**Work request**
Set down every record once more, exactly as given.

Stored data:
---+---
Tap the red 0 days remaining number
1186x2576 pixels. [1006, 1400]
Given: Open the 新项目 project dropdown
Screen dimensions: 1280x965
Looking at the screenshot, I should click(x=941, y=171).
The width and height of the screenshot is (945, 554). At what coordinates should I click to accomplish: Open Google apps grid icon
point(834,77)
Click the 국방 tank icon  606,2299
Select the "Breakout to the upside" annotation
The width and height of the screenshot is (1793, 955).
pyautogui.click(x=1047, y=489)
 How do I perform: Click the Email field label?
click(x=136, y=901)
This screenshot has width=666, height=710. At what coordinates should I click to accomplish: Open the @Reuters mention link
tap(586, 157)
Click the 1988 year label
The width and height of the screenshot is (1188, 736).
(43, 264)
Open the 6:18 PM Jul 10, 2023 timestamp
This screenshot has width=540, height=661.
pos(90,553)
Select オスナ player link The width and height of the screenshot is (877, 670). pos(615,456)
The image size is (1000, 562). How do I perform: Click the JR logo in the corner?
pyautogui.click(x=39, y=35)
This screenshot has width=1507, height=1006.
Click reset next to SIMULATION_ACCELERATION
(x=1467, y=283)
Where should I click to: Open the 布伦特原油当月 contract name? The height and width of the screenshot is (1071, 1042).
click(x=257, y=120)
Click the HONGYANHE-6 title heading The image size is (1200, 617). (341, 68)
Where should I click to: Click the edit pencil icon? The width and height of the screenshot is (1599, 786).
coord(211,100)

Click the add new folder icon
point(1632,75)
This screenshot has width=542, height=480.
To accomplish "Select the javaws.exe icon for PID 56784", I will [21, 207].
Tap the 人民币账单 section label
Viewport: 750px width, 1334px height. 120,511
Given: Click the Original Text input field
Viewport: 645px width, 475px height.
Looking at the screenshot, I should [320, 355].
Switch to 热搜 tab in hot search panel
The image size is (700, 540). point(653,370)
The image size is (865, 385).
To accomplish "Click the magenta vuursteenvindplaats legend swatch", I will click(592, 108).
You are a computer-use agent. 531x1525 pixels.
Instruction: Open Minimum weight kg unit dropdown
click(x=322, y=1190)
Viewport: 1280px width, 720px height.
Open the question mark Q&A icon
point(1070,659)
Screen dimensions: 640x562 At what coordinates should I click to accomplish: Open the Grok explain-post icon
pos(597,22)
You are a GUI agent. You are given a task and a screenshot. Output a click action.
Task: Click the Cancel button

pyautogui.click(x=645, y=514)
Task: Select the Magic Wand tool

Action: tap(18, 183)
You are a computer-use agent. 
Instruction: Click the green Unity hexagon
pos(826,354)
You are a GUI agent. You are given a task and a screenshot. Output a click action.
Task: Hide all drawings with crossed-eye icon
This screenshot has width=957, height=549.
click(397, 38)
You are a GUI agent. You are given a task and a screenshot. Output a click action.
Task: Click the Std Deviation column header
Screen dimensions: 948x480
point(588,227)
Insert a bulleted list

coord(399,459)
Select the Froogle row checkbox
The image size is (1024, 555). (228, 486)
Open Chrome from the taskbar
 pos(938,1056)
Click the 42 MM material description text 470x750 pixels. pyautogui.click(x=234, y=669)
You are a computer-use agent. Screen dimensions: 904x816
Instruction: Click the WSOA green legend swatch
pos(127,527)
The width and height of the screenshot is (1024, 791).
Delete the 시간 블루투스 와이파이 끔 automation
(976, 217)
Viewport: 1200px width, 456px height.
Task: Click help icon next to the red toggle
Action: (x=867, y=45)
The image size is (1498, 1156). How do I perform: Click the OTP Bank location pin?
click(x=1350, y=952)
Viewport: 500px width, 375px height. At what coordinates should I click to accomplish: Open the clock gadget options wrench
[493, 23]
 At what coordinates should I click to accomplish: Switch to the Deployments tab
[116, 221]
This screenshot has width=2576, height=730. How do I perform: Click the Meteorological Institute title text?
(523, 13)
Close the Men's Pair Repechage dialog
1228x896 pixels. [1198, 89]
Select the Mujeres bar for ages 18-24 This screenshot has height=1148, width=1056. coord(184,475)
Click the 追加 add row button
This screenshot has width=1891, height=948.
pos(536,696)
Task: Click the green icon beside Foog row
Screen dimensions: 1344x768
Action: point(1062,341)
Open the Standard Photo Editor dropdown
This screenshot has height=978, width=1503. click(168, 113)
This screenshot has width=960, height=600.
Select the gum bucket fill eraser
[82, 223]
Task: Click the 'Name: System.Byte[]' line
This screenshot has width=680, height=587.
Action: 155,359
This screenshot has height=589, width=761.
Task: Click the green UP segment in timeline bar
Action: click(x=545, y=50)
---+---
**Result**
Tap the red 0 days remaining number
1186x2576 pixels. [1006, 1400]
Given: Open the 新项目 project dropdown
Screen dimensions: 1280x965
Looking at the screenshot, I should click(x=941, y=171).
The width and height of the screenshot is (945, 554). At what coordinates should I click to accomplish: Open Google apps grid icon
point(834,77)
Click the 국방 tank icon  606,2299
Select the "Breakout to the upside" annotation
The width and height of the screenshot is (1793, 955).
pyautogui.click(x=1047, y=489)
 How do I perform: Click the Email field label?
click(x=136, y=901)
This screenshot has width=666, height=710. At what coordinates should I click to accomplish: Open the @Reuters mention link
tap(586, 157)
Click the 1988 year label
The width and height of the screenshot is (1188, 736).
(43, 264)
Open the 6:18 PM Jul 10, 2023 timestamp
This screenshot has width=540, height=661.
pos(90,553)
Select オスナ player link The width and height of the screenshot is (877, 670). pos(615,456)
The image size is (1000, 562). How do I perform: Click the JR logo in the corner?
pyautogui.click(x=39, y=35)
This screenshot has width=1507, height=1006.
Click reset next to SIMULATION_ACCELERATION
(x=1467, y=283)
Where should I click to: Open the 布伦特原油当月 contract name? The height and width of the screenshot is (1071, 1042).
click(x=257, y=120)
Click the HONGYANHE-6 title heading The image size is (1200, 617). (341, 68)
Where should I click to: Click the edit pencil icon? The width and height of the screenshot is (1599, 786).
coord(211,100)

Click the add new folder icon
point(1632,75)
This screenshot has width=542, height=480.
To accomplish "Select the javaws.exe icon for PID 56784", I will [21, 207].
Tap the 人民币账单 section label
Viewport: 750px width, 1334px height. 120,511
Given: Click the Original Text input field
Viewport: 645px width, 475px height.
Looking at the screenshot, I should [320, 355].
Switch to 热搜 tab in hot search panel
The image size is (700, 540). point(653,370)
The image size is (865, 385).
To accomplish "Click the magenta vuursteenvindplaats legend swatch", I will click(592, 108).
You are a computer-use agent. 531x1525 pixels.
Instruction: Open Minimum weight kg unit dropdown
click(x=322, y=1190)
Viewport: 1280px width, 720px height.
Open the question mark Q&A icon
point(1070,659)
Screen dimensions: 640x562 At what coordinates should I click to accomplish: Open the Grok explain-post icon
pos(597,22)
You are a GUI agent. You are given a task and a screenshot. Output a click action.
Task: Click the Cancel button

pyautogui.click(x=645, y=514)
Task: Select the Magic Wand tool

Action: tap(18, 183)
You are a computer-use agent. 
Instruction: Click the green Unity hexagon
pos(826,354)
You are a GUI agent. You are given a task and a screenshot. Output a click action.
Task: Hide all drawings with crossed-eye icon
This screenshot has width=957, height=549.
click(397, 38)
You are a GUI agent. You are given a task and a screenshot. Output a click action.
Task: Click the Std Deviation column header
Screen dimensions: 948x480
point(588,227)
Insert a bulleted list

coord(399,459)
Select the Froogle row checkbox
The image size is (1024, 555). (228, 486)
Open Chrome from the taskbar
 pos(938,1056)
Click the 42 MM material description text 470x750 pixels. pyautogui.click(x=234, y=669)
You are a computer-use agent. Screen dimensions: 904x816
Instruction: Click the WSOA green legend swatch
pos(127,527)
The width and height of the screenshot is (1024, 791).
Delete the 시간 블루투스 와이파이 끔 automation
(976, 217)
Viewport: 1200px width, 456px height.
Task: Click help icon next to the red toggle
Action: (x=867, y=45)
The image size is (1498, 1156). How do I perform: Click the OTP Bank location pin?
click(x=1350, y=952)
Viewport: 500px width, 375px height. At what coordinates should I click to accomplish: Open the clock gadget options wrench
[493, 23]
 At what coordinates should I click to accomplish: Switch to the Deployments tab
[116, 221]
This screenshot has width=2576, height=730. How do I perform: Click the Meteorological Institute title text?
(523, 13)
Close the Men's Pair Repechage dialog
1228x896 pixels. [1198, 89]
Select the Mujeres bar for ages 18-24 This screenshot has height=1148, width=1056. coord(184,475)
Click the 追加 add row button
This screenshot has width=1891, height=948.
pos(536,696)
Task: Click the green icon beside Foog row
Screen dimensions: 1344x768
Action: point(1062,341)
Open the Standard Photo Editor dropdown
This screenshot has height=978, width=1503. click(168, 113)
This screenshot has width=960, height=600.
Select the gum bucket fill eraser
[82, 223]
Task: Click the 'Name: System.Byte[]' line
This screenshot has width=680, height=587.
Action: 155,359
This screenshot has height=589, width=761.
Task: Click the green UP segment in timeline bar
Action: click(x=545, y=50)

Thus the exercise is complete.